= Task directions =
Transcribe all of the listing below in full.

┄┄┄┄┄┄┄┄┄┄

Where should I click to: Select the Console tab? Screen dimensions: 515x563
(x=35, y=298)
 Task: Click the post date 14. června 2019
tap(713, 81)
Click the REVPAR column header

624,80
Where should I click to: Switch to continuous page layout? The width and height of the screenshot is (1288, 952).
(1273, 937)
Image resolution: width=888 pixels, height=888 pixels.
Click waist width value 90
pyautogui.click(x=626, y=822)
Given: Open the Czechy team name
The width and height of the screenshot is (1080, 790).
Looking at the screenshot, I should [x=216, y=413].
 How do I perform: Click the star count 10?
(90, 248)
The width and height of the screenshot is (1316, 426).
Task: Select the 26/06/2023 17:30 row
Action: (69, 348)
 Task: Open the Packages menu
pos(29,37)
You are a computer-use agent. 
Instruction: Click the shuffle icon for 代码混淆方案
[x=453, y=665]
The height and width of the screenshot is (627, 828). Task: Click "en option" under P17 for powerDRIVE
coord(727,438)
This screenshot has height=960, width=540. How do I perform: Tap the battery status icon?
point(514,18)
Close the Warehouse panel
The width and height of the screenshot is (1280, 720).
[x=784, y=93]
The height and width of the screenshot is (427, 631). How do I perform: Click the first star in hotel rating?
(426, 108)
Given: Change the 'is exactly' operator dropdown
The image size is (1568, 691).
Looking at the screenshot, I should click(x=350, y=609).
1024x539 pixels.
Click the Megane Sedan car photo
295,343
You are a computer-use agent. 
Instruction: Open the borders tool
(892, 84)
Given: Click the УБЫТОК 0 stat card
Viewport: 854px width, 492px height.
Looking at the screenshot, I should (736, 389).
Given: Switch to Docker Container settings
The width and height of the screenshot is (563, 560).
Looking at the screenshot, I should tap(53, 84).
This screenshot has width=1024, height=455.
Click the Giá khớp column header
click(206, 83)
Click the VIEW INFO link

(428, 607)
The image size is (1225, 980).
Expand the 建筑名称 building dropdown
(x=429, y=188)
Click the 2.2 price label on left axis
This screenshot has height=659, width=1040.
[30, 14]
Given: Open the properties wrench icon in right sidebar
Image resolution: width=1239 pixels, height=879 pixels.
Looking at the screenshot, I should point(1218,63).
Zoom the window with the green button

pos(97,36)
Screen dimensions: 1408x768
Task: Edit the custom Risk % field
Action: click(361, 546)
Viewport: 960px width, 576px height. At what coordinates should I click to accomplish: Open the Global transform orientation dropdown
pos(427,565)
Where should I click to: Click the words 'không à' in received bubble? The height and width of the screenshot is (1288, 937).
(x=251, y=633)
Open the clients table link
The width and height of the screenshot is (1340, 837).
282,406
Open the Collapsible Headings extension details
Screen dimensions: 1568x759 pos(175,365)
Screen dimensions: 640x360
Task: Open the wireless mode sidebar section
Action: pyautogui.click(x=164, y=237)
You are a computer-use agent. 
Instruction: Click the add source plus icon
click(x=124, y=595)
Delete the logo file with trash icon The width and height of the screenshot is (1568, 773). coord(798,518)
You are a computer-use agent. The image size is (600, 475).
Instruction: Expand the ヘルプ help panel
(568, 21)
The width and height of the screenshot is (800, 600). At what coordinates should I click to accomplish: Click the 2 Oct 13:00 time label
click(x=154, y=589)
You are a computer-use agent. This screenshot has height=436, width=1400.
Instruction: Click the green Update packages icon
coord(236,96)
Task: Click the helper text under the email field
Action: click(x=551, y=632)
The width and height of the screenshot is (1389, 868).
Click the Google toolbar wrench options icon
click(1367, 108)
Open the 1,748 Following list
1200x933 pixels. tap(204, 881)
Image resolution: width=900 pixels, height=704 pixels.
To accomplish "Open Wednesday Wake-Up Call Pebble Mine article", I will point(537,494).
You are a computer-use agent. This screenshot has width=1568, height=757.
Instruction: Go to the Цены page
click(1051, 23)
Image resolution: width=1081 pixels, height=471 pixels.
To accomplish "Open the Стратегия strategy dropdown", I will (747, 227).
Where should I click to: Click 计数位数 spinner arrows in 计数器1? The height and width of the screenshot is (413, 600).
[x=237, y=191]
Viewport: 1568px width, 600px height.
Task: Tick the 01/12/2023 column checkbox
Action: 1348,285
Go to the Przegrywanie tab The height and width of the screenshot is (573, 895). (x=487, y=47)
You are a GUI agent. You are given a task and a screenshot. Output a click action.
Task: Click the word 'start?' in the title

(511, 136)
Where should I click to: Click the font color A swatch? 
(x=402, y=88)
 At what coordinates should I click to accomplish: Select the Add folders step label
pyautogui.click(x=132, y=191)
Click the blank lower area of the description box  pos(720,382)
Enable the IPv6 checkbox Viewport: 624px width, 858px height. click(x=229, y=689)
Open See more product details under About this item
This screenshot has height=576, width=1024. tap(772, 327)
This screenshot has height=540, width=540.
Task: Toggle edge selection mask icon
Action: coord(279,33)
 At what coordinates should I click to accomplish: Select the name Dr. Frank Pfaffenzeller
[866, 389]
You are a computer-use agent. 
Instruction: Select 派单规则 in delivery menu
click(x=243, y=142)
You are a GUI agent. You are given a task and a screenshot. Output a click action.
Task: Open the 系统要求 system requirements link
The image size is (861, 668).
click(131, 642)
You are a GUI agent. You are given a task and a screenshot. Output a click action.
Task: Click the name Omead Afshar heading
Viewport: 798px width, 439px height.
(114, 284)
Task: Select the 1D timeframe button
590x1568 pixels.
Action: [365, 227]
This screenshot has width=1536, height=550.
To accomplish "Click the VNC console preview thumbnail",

┄┄┄┄┄┄┄┄┄┄

= Result =
Where should I click to: Select the Console tab? Screen dimensions: 515x563
(x=35, y=298)
 Task: Click the post date 14. června 2019
tap(713, 81)
Click the REVPAR column header

624,80
Where should I click to: Switch to continuous page layout? The width and height of the screenshot is (1288, 952).
(1273, 937)
Image resolution: width=888 pixels, height=888 pixels.
Click waist width value 90
pyautogui.click(x=626, y=822)
Given: Open the Czechy team name
The width and height of the screenshot is (1080, 790).
Looking at the screenshot, I should [x=216, y=413].
 How do I perform: Click the star count 10?
(90, 248)
The width and height of the screenshot is (1316, 426).
Task: Select the 26/06/2023 17:30 row
Action: (69, 348)
 Task: Open the Packages menu
pos(29,37)
You are a computer-use agent. 
Instruction: Click the shuffle icon for 代码混淆方案
[x=453, y=665]
The height and width of the screenshot is (627, 828). Task: Click "en option" under P17 for powerDRIVE
coord(727,438)
This screenshot has height=960, width=540. How do I perform: Tap the battery status icon?
point(514,18)
Close the Warehouse panel
The width and height of the screenshot is (1280, 720).
[x=784, y=93]
The height and width of the screenshot is (427, 631). How do I perform: Click the first star in hotel rating?
(426, 108)
Given: Change the 'is exactly' operator dropdown
The image size is (1568, 691).
Looking at the screenshot, I should click(x=350, y=609).
1024x539 pixels.
Click the Megane Sedan car photo
295,343
You are a computer-use agent. 
Instruction: Open the borders tool
(892, 84)
Given: Click the УБЫТОК 0 stat card
Viewport: 854px width, 492px height.
Looking at the screenshot, I should (736, 389).
Given: Switch to Docker Container settings
The width and height of the screenshot is (563, 560).
Looking at the screenshot, I should tap(53, 84).
This screenshot has width=1024, height=455.
Click the Giá khớp column header
click(206, 83)
Click the VIEW INFO link

(428, 607)
The image size is (1225, 980).
Expand the 建筑名称 building dropdown
(x=429, y=188)
Click the 2.2 price label on left axis
This screenshot has height=659, width=1040.
[30, 14]
Given: Open the properties wrench icon in right sidebar
Image resolution: width=1239 pixels, height=879 pixels.
Looking at the screenshot, I should point(1218,63).
Zoom the window with the green button

pos(97,36)
Screen dimensions: 1408x768
Task: Edit the custom Risk % field
Action: click(361, 546)
Viewport: 960px width, 576px height. At what coordinates should I click to accomplish: Open the Global transform orientation dropdown
pos(427,565)
Where should I click to: Click the words 'không à' in received bubble? The height and width of the screenshot is (1288, 937).
(x=251, y=633)
Open the clients table link
The width and height of the screenshot is (1340, 837).
282,406
Open the Collapsible Headings extension details
Screen dimensions: 1568x759 pos(175,365)
Screen dimensions: 640x360
Task: Open the wireless mode sidebar section
Action: pyautogui.click(x=164, y=237)
You are a computer-use agent. 
Instruction: Click the add source plus icon
click(x=124, y=595)
Delete the logo file with trash icon The width and height of the screenshot is (1568, 773). coord(798,518)
You are a computer-use agent. The image size is (600, 475).
Instruction: Expand the ヘルプ help panel
(568, 21)
The width and height of the screenshot is (800, 600). At what coordinates should I click to accomplish: Click the 2 Oct 13:00 time label
click(x=154, y=589)
You are a computer-use agent. This screenshot has height=436, width=1400.
Instruction: Click the green Update packages icon
coord(236,96)
Task: Click the helper text under the email field
Action: click(x=551, y=632)
The width and height of the screenshot is (1389, 868).
Click the Google toolbar wrench options icon
click(1367, 108)
Open the 1,748 Following list
1200x933 pixels. tap(204, 881)
Image resolution: width=900 pixels, height=704 pixels.
To accomplish "Open Wednesday Wake-Up Call Pebble Mine article", I will point(537,494).
You are a computer-use agent. This screenshot has width=1568, height=757.
Instruction: Go to the Цены page
click(1051, 23)
Image resolution: width=1081 pixels, height=471 pixels.
To accomplish "Open the Стратегия strategy dropdown", I will (747, 227).
Where should I click to: Click 计数位数 spinner arrows in 计数器1? The height and width of the screenshot is (413, 600).
[x=237, y=191]
Viewport: 1568px width, 600px height.
Task: Tick the 01/12/2023 column checkbox
Action: 1348,285
Go to the Przegrywanie tab The height and width of the screenshot is (573, 895). (x=487, y=47)
You are a GUI agent. You are given a task and a screenshot. Output a click action.
Task: Click the word 'start?' in the title

(511, 136)
Where should I click to: Click the font color A swatch? 
(x=402, y=88)
 At what coordinates should I click to accomplish: Select the Add folders step label
pyautogui.click(x=132, y=191)
Click the blank lower area of the description box  pos(720,382)
Enable the IPv6 checkbox Viewport: 624px width, 858px height. click(x=229, y=689)
Open See more product details under About this item
This screenshot has height=576, width=1024. tap(772, 327)
This screenshot has height=540, width=540.
Task: Toggle edge selection mask icon
Action: coord(279,33)
 At what coordinates should I click to accomplish: Select the name Dr. Frank Pfaffenzeller
[866, 389]
You are a computer-use agent. 
Instruction: Select 派单规则 in delivery menu
click(x=243, y=142)
You are a GUI agent. You are given a task and a screenshot. Output a click action.
Task: Open the 系统要求 system requirements link
The image size is (861, 668).
click(131, 642)
You are a GUI agent. You are given a task and a screenshot. Output a click action.
Task: Click the name Omead Afshar heading
Viewport: 798px width, 439px height.
(114, 284)
Task: Select the 1D timeframe button
590x1568 pixels.
Action: [365, 227]
This screenshot has width=1536, height=550.
To accomplish "Click the VNC console preview thumbnail",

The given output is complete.